▶ [Short problem]: According to the article on lessons from investment disciplines, why is a rules-based, objective approach to investing worthwhile? Answer in one to three sentences.

Universal Lessons From Every Investment Discipline

“Wall Street has a few prudent principles; the trouble is that they are always forgotten when they are most needed.” – Benjamin Graham

Just as there are no perfect portfolios, there are no perfect investment philosophies either. Nothing works all the time and every strategy has its flaws.  Even the most successful investors will underperform the overall market depending on the environment.

Yet each form of investing has lessons that can be used regardless of how you choose to invest.

While I think there are certain investment strategies that increase your probability for success, different styles suit different personality types. And if you think about it, if every investor used the same exact process the markets wouldn’t function very well.

Even if you don’t use or agree with other investment philosophies, each one has characteristics that can be applied to anyone’s portfolio no matter how its structured.

What follows are some of the most well-known investment disciplines along with a lesson or two from each that every investor should be able to use in their own strategy.

Focused Value Investing: Buying stocks that are underpriced in relation to their intrinsic value.
Lesson(s): It’s important to invest from the perspective that stocks represent an ownership interest in a business. You get your share of corporate profits from the stocks you own and over the long-term the value of the business should be reflected in the stock price.

Quantitative Investing: Using a systematic, mathematical approach to make buy and sell decisions within a portfolio.
Lesson(s): A rules-based, objective approach to investing is a great way to take out the emotions which can trip up so many investors and introduce biases into the investment process. Automating good decisions can reduce costly mistakes.

Technical Analysis: Studying charts, past prices and volume for security and market analysis by using patterns.
Lesson(s): An understanding of the history of the financial markets is extremely important to be able to define your tolerance for risk and gain the correct perspective on what could happen in terms of gains and losses. And at the end of the day markets rise and fall because of supply and demand.

Index Investing: Owning the entire market/index at a low cost.
Lesson(s): Beating the market is hard. Keeping your expenses, activity and turnover to a minimum is a prudent way to earn your fair share of the market’s return over time.

Asset Allocation: Investing in a diverse set of asset classes, markets and sub-strategies within each asset class through different portfolio tilts.

▶ [Extracted entries]:
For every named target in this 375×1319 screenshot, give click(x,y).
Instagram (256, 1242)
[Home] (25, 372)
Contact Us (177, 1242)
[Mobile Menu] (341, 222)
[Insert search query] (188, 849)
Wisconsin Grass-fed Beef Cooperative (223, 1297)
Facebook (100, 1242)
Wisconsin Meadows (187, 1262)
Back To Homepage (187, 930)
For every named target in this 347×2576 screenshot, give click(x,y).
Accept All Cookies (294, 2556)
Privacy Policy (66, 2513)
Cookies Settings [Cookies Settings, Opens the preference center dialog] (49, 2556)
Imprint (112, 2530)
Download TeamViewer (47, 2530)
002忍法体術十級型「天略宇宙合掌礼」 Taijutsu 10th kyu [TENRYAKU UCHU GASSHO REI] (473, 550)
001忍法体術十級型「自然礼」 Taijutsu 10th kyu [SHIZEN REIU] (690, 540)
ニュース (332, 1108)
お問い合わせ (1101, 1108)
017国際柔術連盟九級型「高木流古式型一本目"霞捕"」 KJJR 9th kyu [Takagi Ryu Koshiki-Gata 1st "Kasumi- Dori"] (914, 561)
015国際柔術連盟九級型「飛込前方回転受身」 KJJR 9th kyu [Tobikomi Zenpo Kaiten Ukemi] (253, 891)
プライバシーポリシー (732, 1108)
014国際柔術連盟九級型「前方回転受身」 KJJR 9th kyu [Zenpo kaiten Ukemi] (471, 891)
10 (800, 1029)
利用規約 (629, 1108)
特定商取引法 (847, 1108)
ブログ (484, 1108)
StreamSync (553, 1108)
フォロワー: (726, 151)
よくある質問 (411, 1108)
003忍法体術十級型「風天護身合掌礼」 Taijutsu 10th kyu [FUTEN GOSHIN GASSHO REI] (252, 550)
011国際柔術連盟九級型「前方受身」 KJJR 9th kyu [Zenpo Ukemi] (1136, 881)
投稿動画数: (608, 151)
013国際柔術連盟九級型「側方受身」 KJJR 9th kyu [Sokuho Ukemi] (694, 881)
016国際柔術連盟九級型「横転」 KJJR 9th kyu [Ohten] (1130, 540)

▶ [Finished exercise]: A rules-based, objective approach takes emotions out of investing, and those emotions can trip up many investors and introduce biases into the process. Automating good decisions can also reduce costly mistakes.